Anyway, from what I can remember, here are two of the drams I sampled during the night, as we are in the business of whiskey reviewing after all.
Aberfeldy 28-Year-Old Milroy’s & Jazzed Edition
Price: £200 (available from Milroy’s online)
Nose: The evidence of bourbon is really noticeable here, lots of spiced vanilla custard with some burnt bits too. There’s a lovely sweetness too, Toffee Crisp and Rolos appease my sweetshop contemplations.
Palate: Again, there is more sweetness that comes through, but its more nuanced than the nose. There’s still vanilla, but its gentle and less spiced, more creamier. The honey notes run through it constantly and brings more of a bite to the sweetness. Some slight fruity notes come through too, almost poached pear and some unripe plums are perceptible.

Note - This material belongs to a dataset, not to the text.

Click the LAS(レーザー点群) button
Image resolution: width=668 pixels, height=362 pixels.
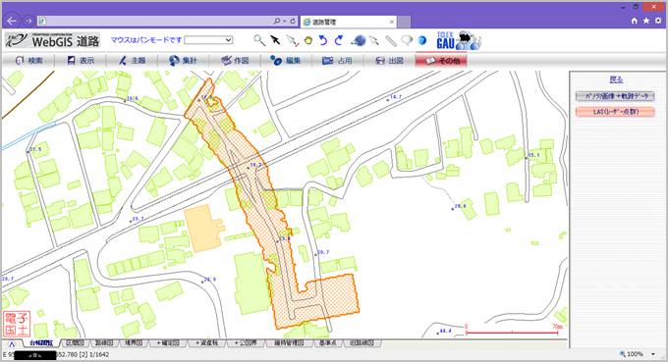coord(616,112)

Finish: A really beautiful and luscious finish, medium to long in length which brings a subtle but gratifying heat throughout.
Stauning El Clásico
Price: £64.24 (available from Master of Malt)
Nose: Given it’s inspired by a Manhattan, I get the nose in parts here. There’s a typical spiciness from the rye base, and the pepper, notable from the Stauning Rye whisky I reviewed here comes noticeable. The sweetness of the vermouth is really and almost balances the spice from the rye. Spiced apples with cinnamon with clementine oranges.
Palate: A clear similarity to the core rye whisky with more pepper notes. However, there’s more sweetness from fruits, again, clementine oranges and a little citrus zest.
Finish: The real star of the show and the vermouth takes over and gives that sweetness of plums and maraschino cherries. The bittersweet notes and botanical essence come through too and linger on to a medium length finish.
This is well-worth a visit on a trip to London. It’s quintessentially British and has all the charm and allure that brings with it. The staff are kind, generous and knowledgeable, ensuring that even the unwitting tourist that pops in gets a thorough recommendation that enables them to tick it off their London bucket list. For me, I will certainly keep going back. However, to whet my Irish palate, the Toucan Bar do a fantastic range of Irish whiskey downstairs.
I’d also recommend that if you want to go and thoroughly sample some drams and make some detailed notes, don’t go with your friends on a Tuesday night. Trying to write extensive notes whilst having the ‘craic’ is not a conducive act!